[Information supplied start]

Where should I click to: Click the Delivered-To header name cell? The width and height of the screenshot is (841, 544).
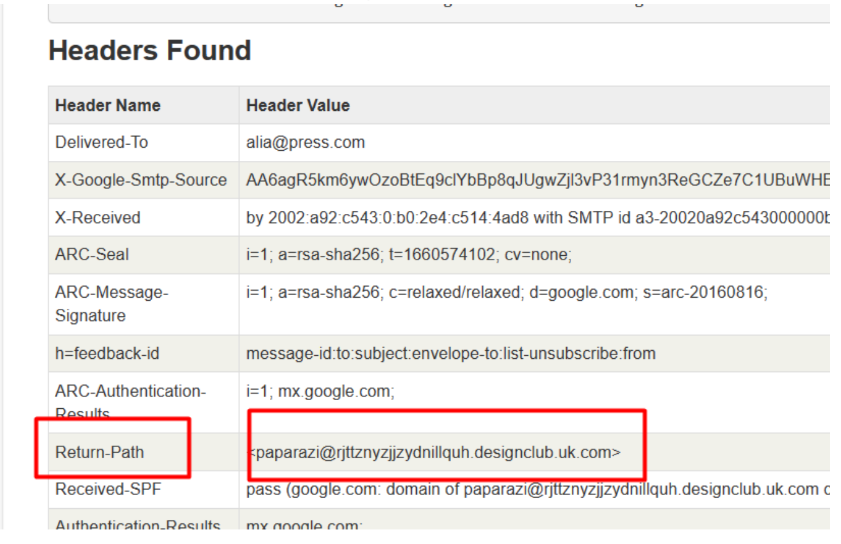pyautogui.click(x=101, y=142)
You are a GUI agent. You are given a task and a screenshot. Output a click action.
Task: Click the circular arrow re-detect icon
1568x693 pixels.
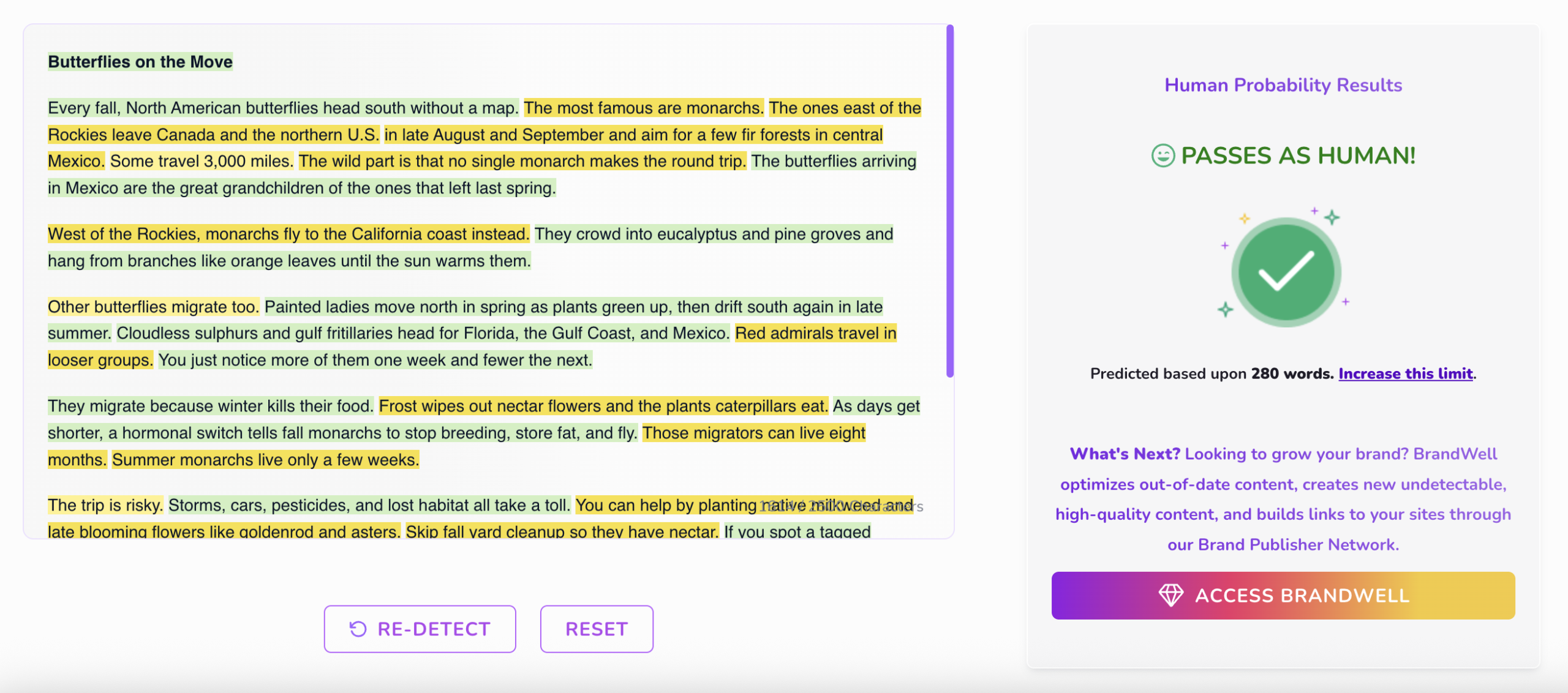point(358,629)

[Information supplied end]
[Information supplied start]

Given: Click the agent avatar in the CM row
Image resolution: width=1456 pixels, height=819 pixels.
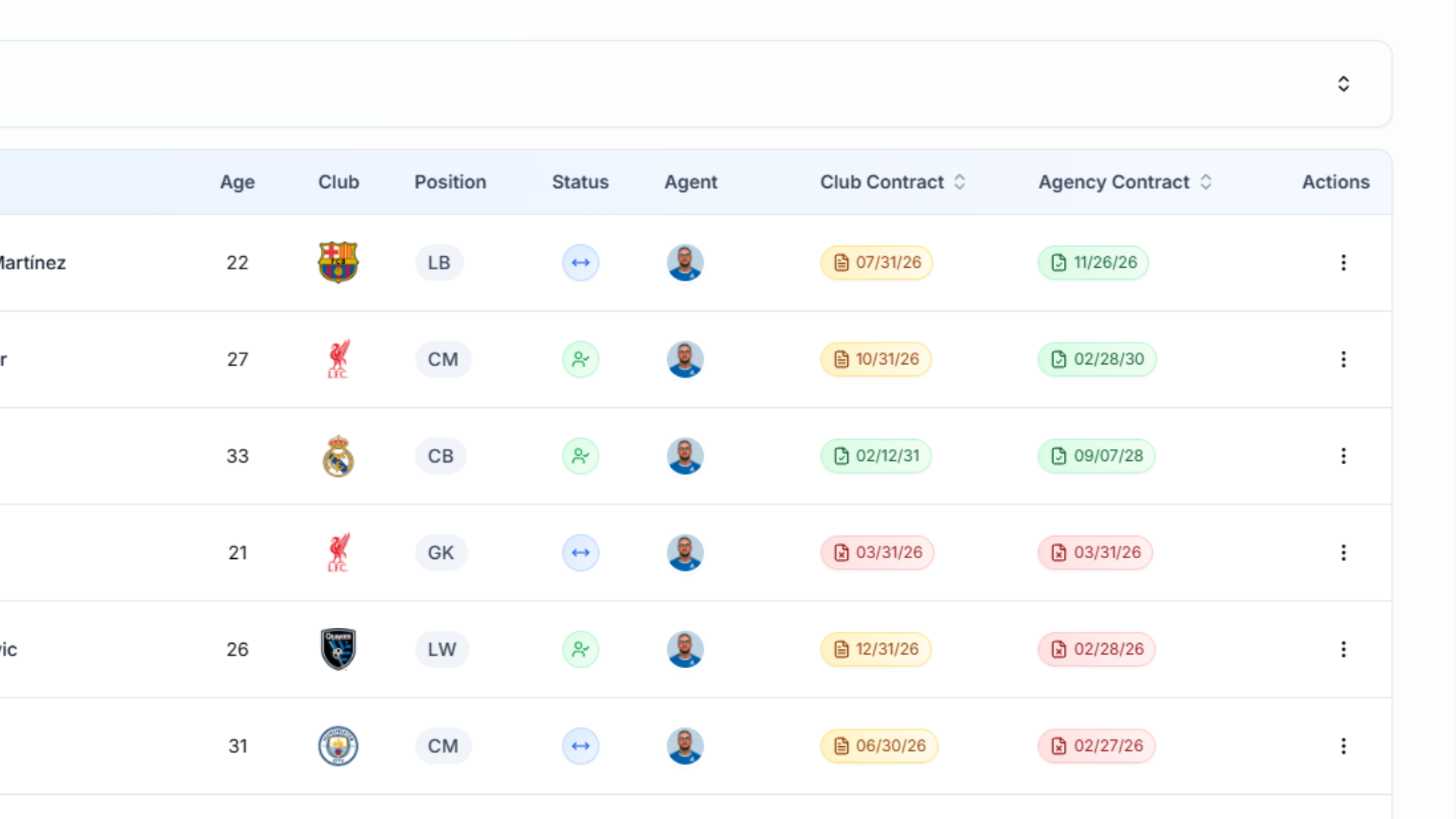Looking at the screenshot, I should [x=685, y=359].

[Information supplied end]

Problem to work on |
Copy the records from the line with "Given: Click the agent avatar in the CM row" to the line with "Looking at the", swapping "avatar" for "profile picture" and keeping everything else the same. Omit the pictures.

Complete output |
Given: Click the agent profile picture in the CM row
Image resolution: width=1456 pixels, height=819 pixels.
Looking at the screenshot, I should [x=685, y=359].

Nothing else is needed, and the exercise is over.